▶ [What this task involves]:
Reproduce the passage from "The National Review’s" to "position on China." in the excerpt below about Tsai's remarks on China, keeping every word and punctuation mark unchanged.

The “stability” Tsai praises so warmly is what the Poles used to call the “stability of the graveyard” under Soviet rule.
The National Review’s Jimmy Quinn, while noting Tsai’s philanthropy and his outspoken criticism of anti-Asian and Asian-American violence in this country, critiqued Tsai’s interview in even harsher tones. Saying whatever Tsai’s record in the U.S., he is “not worthy of celebration” because of his position on China.
Tsai’s apologism for the Party line is a tiring, old tactic. As he did in 2019 following the uproar over a tweet by Houston Rockets general manager Daryl Morey (“fight for freedom, stand with Hong Kong”), Tsai in his interview advocated deference to nationalistic Chinese sensitivities. “This is a very scarring kind of history of China having foreign powers come in and carve up your territories,” he said, adding, “If you’re a Chinese citizen, I look at this history, I want to make sure that we prevent foreign powers from carving up our territories. I think Hong Kong ought to be seen in that context.”

▶ [Raw data]:
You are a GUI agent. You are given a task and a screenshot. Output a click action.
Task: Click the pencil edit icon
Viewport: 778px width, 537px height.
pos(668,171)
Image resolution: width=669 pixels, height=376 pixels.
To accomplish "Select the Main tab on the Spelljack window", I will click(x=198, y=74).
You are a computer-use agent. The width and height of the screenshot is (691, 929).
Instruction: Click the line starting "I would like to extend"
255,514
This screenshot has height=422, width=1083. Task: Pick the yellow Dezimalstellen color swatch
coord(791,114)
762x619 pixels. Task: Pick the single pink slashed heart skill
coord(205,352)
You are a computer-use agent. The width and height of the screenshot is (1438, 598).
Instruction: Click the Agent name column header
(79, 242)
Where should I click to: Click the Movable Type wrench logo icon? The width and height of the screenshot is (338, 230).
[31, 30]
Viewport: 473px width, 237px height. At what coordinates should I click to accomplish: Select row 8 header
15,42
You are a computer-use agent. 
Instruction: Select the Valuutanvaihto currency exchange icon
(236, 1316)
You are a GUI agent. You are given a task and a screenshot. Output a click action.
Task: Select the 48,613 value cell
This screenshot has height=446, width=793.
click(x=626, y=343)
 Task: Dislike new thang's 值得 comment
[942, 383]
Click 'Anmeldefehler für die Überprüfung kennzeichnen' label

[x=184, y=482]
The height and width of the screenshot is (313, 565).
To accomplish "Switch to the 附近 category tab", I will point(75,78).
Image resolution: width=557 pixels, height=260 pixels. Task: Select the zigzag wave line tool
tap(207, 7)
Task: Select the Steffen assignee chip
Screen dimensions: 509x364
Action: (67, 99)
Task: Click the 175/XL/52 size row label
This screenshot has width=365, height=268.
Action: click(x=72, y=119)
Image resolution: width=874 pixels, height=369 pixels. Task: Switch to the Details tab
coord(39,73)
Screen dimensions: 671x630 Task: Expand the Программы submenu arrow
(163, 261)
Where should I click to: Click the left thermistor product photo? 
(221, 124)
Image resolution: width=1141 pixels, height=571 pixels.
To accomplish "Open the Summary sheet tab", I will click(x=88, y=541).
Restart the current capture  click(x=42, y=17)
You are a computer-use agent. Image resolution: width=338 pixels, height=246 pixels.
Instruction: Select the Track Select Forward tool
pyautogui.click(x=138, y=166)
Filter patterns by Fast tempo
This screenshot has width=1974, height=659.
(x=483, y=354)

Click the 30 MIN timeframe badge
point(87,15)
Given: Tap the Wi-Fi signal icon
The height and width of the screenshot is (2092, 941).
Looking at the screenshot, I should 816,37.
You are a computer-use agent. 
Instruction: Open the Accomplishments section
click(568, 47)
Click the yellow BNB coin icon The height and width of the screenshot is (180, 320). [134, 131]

▶ [Task answer]:
The National Review’s Jimmy Quinn, while noting Tsai’s philanthropy and his outspoken criticism of anti-Asian and Asian-American violence in this country, critiqued Tsai’s interview in even harsher tones. Saying whatever Tsai’s record in the U.S., he is “not worthy of celebration” because of his position on China.